As demonstrated by the results shown in Figure 8 and discussed above, the introduction of WS₂ nanosheets into PANI significantly improves sensor performance. First, a p-n heterojunction is formed at the interface between p-type PANI and n-type WS₂. According to previous studies, PANI has a bandgap of 2.8 eV (p-type semiconductor), while that of WS₂ is 2.07 eV (n-type semiconductor). As shown in Figure 10, in the p-n heterojunction, electrons and holes move in opposite directions at the interface, forming a depletion layer. As carriers migrate, the Fermi level eventually equilibrates. The incorporation of WS₂ introduces a higher potential barrier, resulting in increased resistance for the composite compared to that of pure PANI.

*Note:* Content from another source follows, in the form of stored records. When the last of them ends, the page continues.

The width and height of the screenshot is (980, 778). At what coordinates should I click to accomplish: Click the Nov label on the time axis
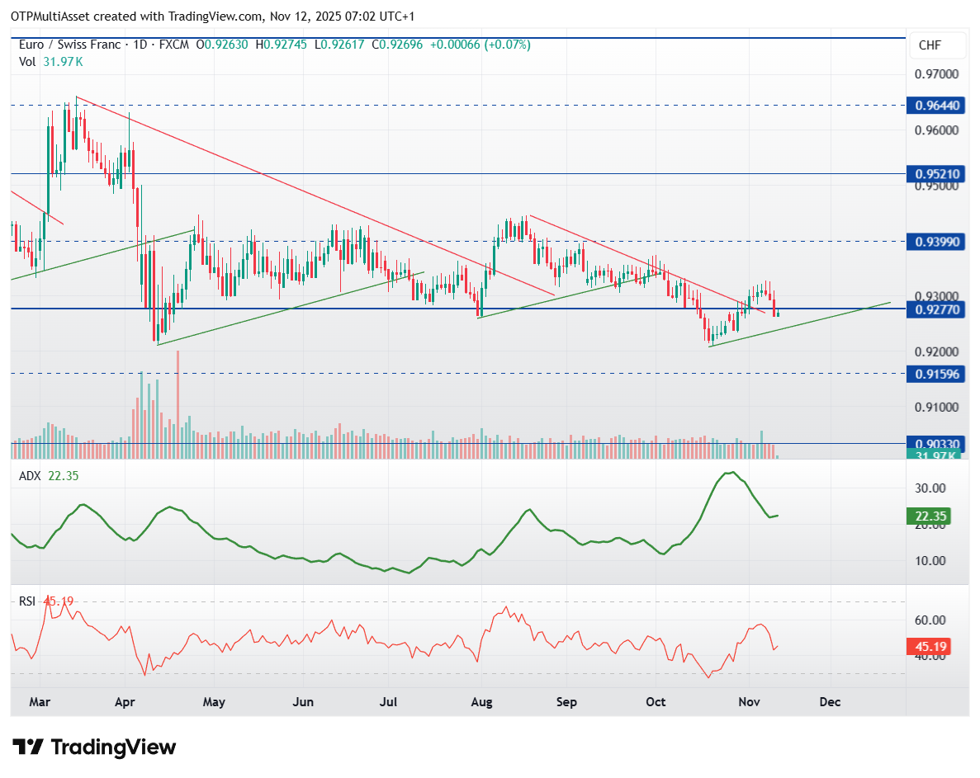(x=748, y=702)
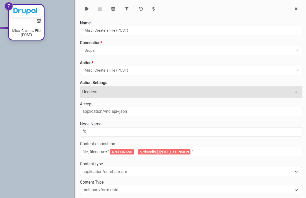Image resolution: width=306 pixels, height=198 pixels.
Task: Open the filter funnel icon
Action: coord(127,9)
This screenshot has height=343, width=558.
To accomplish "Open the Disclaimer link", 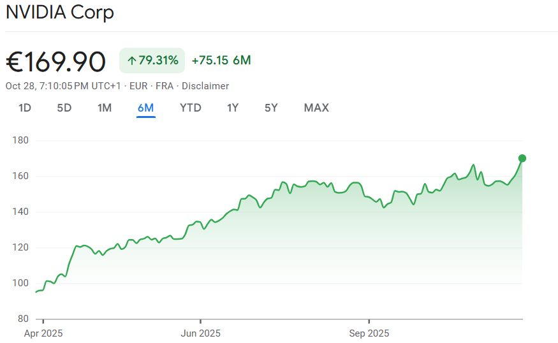I will click(205, 86).
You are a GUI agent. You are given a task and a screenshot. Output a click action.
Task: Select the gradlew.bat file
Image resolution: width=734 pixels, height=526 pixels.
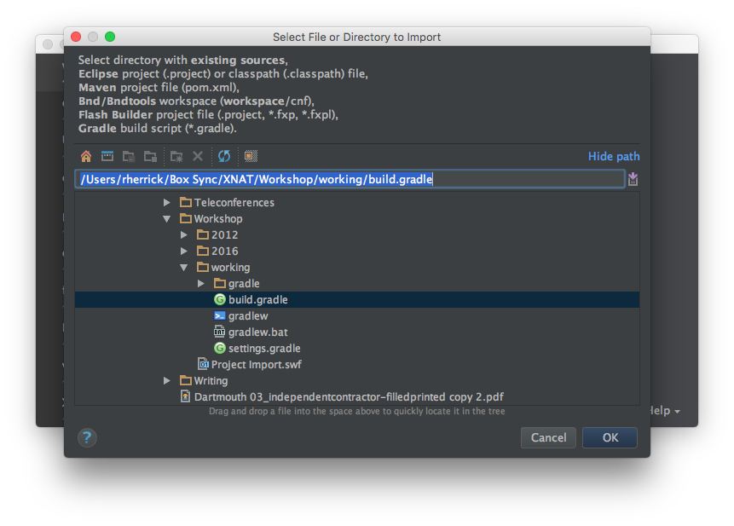click(257, 332)
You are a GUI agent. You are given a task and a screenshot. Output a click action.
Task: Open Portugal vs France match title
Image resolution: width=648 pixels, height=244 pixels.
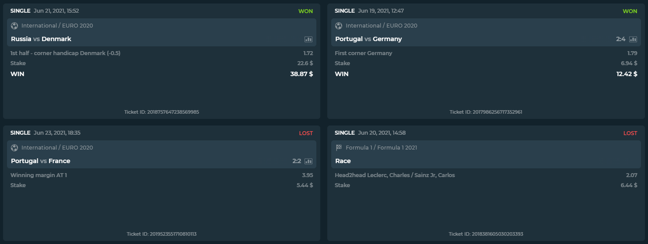tap(41, 161)
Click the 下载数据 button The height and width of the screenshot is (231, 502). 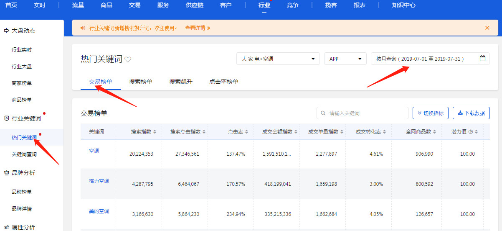(x=471, y=113)

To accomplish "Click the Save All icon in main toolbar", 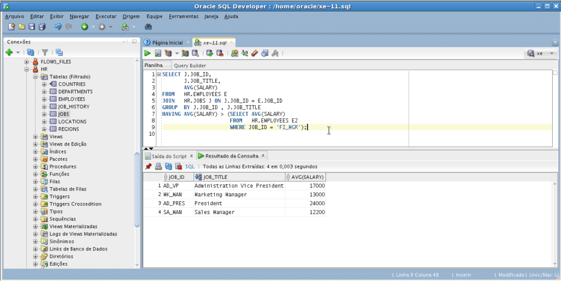I will pos(42,26).
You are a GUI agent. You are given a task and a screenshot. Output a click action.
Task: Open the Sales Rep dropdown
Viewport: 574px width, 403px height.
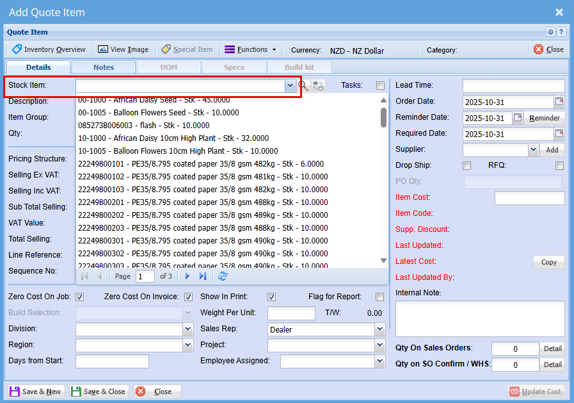pos(379,329)
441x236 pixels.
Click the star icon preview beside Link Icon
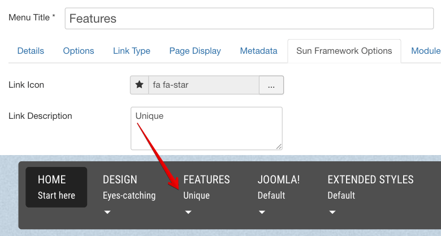139,85
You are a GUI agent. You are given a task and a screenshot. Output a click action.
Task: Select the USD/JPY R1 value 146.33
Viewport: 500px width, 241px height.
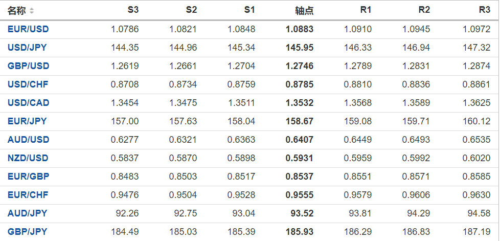358,48
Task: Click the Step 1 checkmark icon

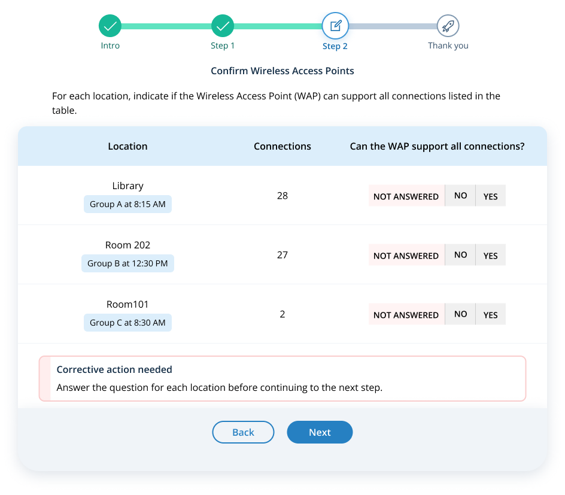Action: (x=223, y=26)
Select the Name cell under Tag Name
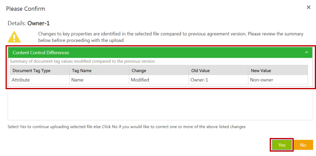The width and height of the screenshot is (316, 156). click(99, 80)
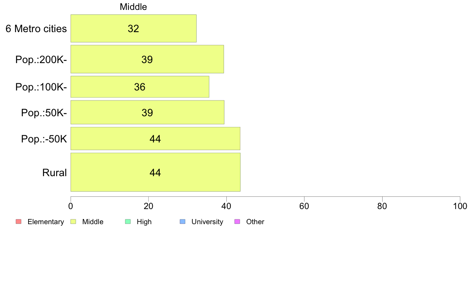This screenshot has width=471, height=292.
Task: Click the 6 Metro cities axis label
Action: pyautogui.click(x=36, y=29)
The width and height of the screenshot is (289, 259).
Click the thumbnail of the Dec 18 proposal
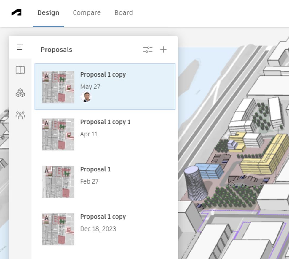coord(58,228)
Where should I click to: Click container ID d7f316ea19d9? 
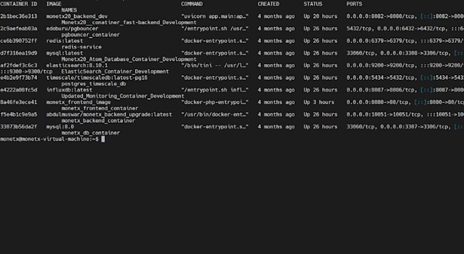(x=18, y=53)
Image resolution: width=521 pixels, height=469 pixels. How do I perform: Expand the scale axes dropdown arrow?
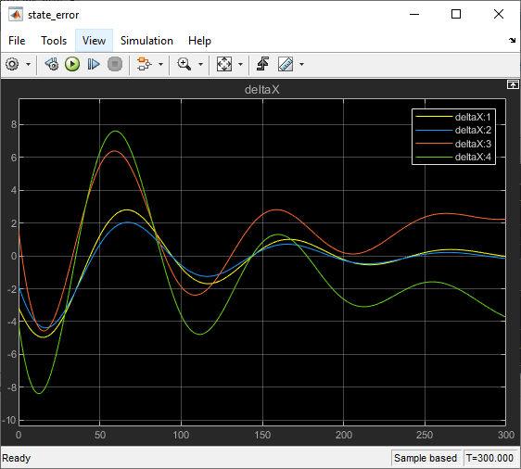point(240,65)

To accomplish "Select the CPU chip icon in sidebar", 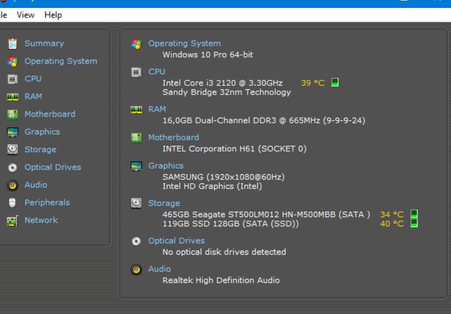I will pos(12,79).
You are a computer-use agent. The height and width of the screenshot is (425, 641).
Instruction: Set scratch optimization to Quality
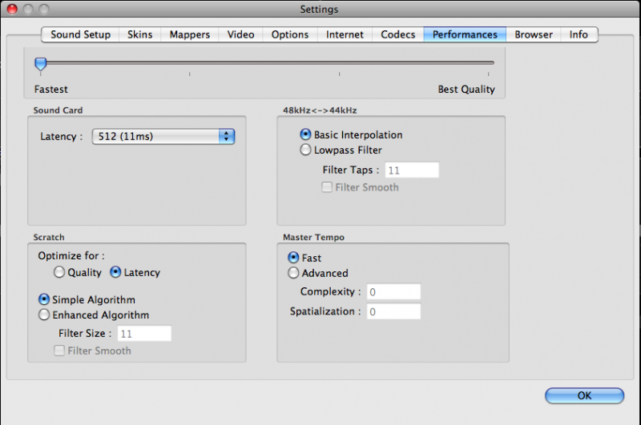point(58,273)
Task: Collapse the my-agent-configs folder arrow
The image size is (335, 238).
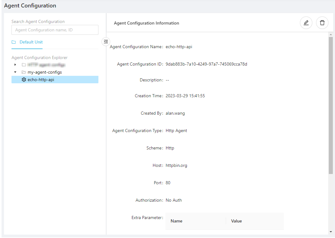Action: click(15, 72)
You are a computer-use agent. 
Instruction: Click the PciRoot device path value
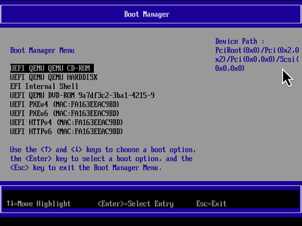point(257,59)
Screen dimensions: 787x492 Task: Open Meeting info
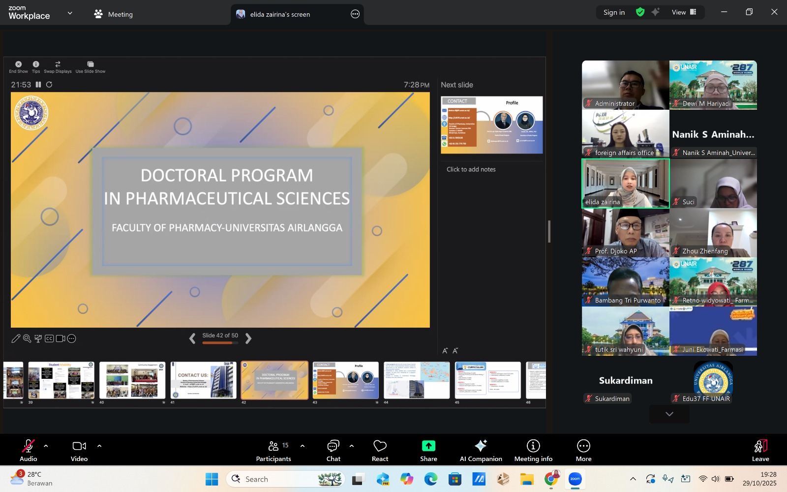[533, 450]
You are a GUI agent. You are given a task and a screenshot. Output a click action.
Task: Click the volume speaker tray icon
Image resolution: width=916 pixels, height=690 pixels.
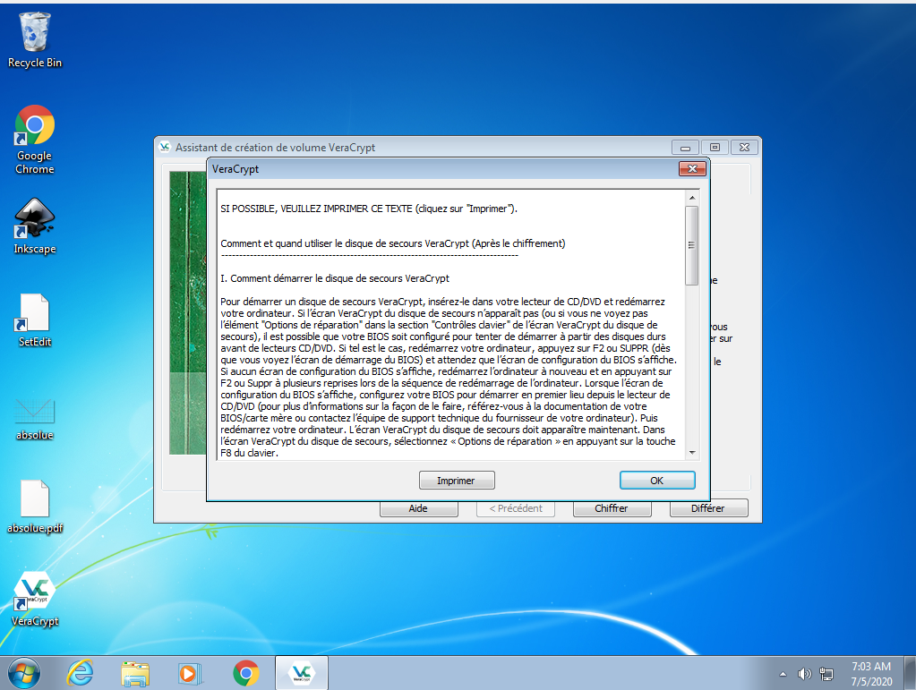tap(804, 674)
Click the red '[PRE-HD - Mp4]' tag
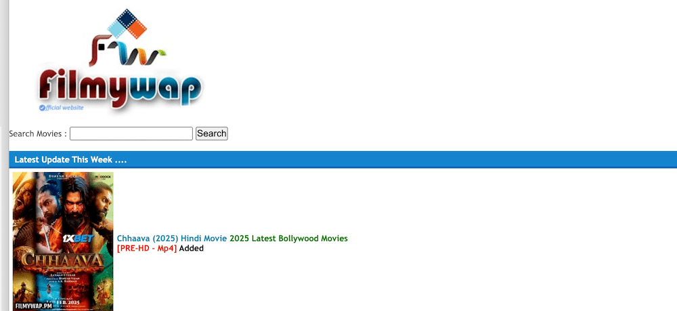The height and width of the screenshot is (311, 677). 146,248
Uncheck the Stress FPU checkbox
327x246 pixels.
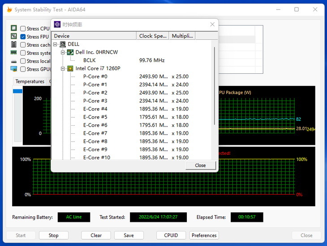(x=23, y=37)
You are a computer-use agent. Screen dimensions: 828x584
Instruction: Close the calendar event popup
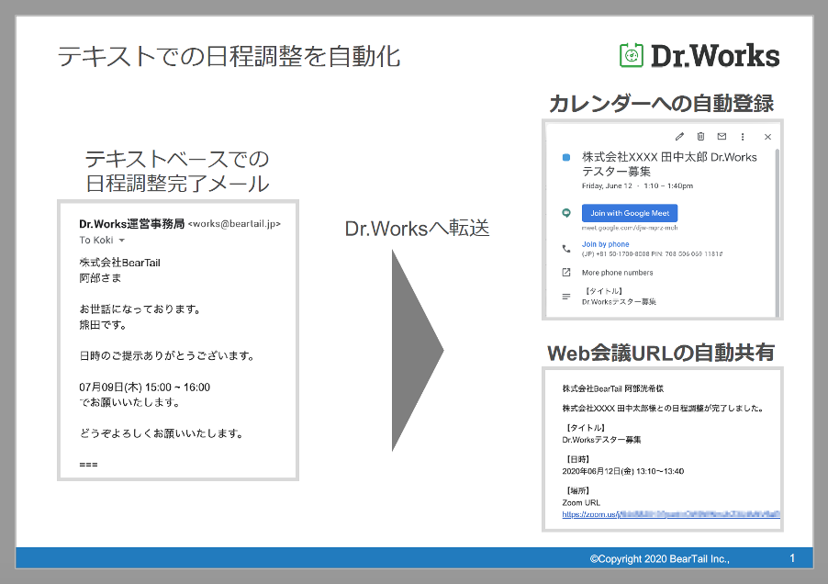[767, 137]
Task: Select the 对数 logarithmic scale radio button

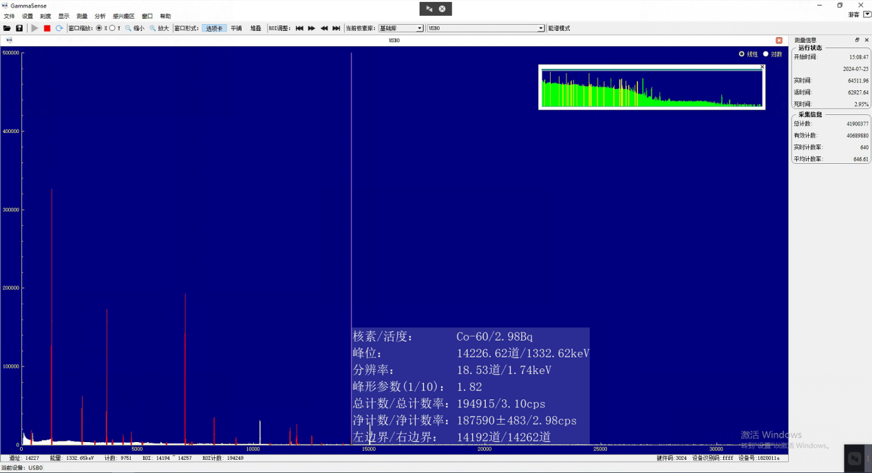Action: 765,54
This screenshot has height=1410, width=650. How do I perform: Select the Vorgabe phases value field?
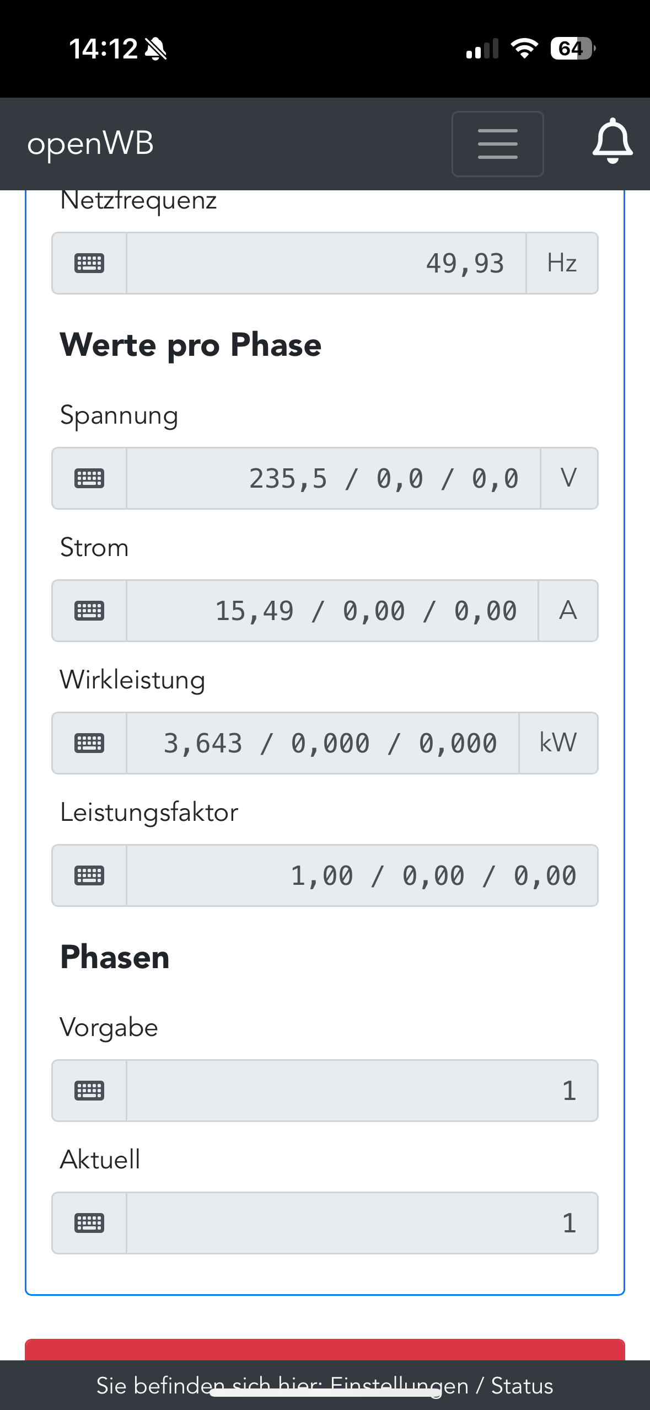click(362, 1091)
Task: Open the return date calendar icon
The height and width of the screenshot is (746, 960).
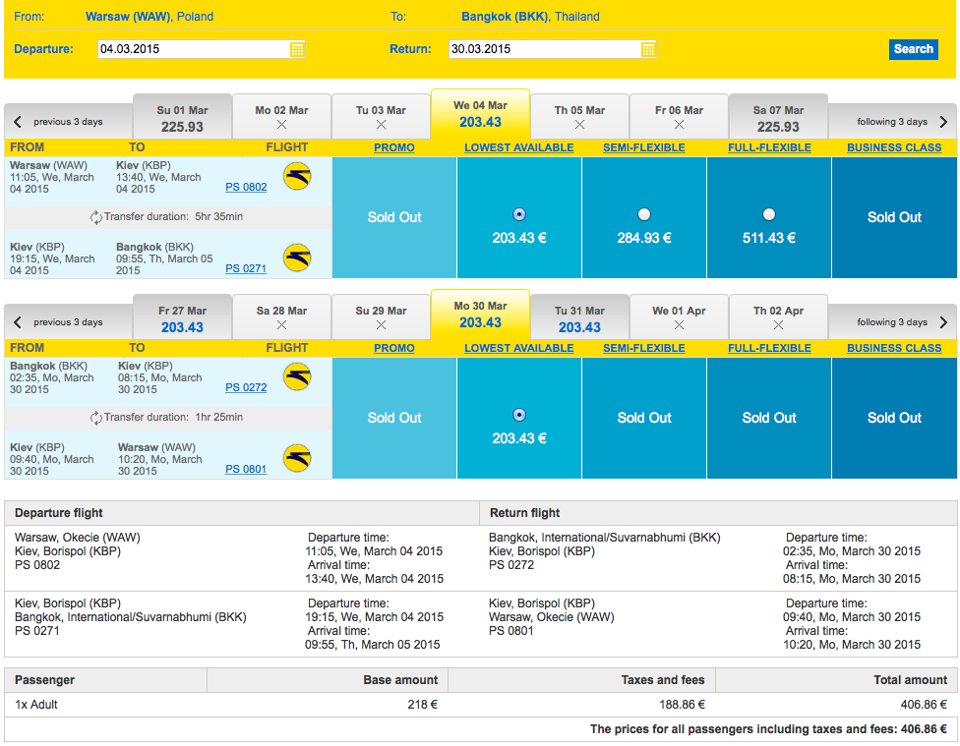Action: click(x=648, y=49)
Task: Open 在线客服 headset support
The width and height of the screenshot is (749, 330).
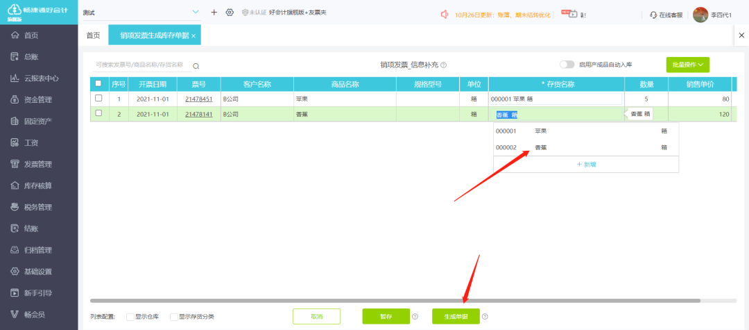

In the presence of ammonia, NH₃ molecules neutralize protons in conductive PANI to form NH₄⁺. Simultaneously, the depletion layer at the heterojunction interface provides additional holes for interaction with NH₃ molecules, enhancing sensitivity. Furthermore, the SEM images of the composites reveal that the embedded WS₂ nanosheets increase the PANI dispersion, leading to a more uniform distribution. The enhanced dispersion results in greater porosity, and the two-dimensional sheet structure provides a larger specific surface area. Compared to pure PANI, the composite offers more adsorption sites and therefore faster response and recovery. In summary, appropriate WS₂ doping optimizes the gas sensing performance of PANI/WS₂ composites.

4. Conclusions

In this study, a flexible ammonia sensor operable at room temperature based on a PANI/WS₂ composite was realized. The composites were synthesized via chemical oxidative polymerization and mechanical blending, making use of microelectronic printing technology. The optimized composite with 5 wt% WS₂ demonstrated significantly enhanced gas sensing performance: the sensitivity was 219.1% at 100 ppm NH₃ (a 2.38-fold improvement over that of pure PANI), with response and recovery times reduced to 24 and 91 s (3.3- and 4.8-fold shorter, respectively, than the times for pure PANI). The sensor exhibited detectable responses to 100 ppb NH₃ (0.104%), along with exceptional selectivity (an NH₃ response 24–39 times higher than interferent gas responses), mechanical flexibility (stable sensitivity during 120° bending), and long-term stability (a 3% sensitivity drop over 30 days). Mechanistic studies revealed that p-n heterojunction formation owing to WS₂ incorporation enhances carrier migration and surface adsorption, while the two-dimensional structure of WS₂ improves PANI dispersion and porosity, synergistically boosting the sensitivity and response kinetics of the sensor. This work provides a novel general strategy for the development of highly sensitive, low-power flexible gas sensors for wearable healthcare monitoring and environmental detection applications based on heterojunction interface optimization or hybridization with 2D materials.